> **Dataset content**:
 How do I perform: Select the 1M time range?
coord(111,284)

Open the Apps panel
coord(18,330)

---

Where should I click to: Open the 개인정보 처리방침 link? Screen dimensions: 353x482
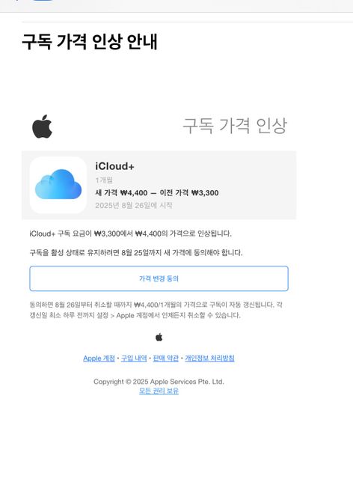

> **Short exercise**: Copy the listing above verbatim, from the line containing "How do I perform: Select the 1M time range?" through the line containing "coord(18,330)", including both of those lines.

> **In response**:
 How do I perform: Select the 1M time range?
coord(111,284)

Open the Apps panel
coord(18,330)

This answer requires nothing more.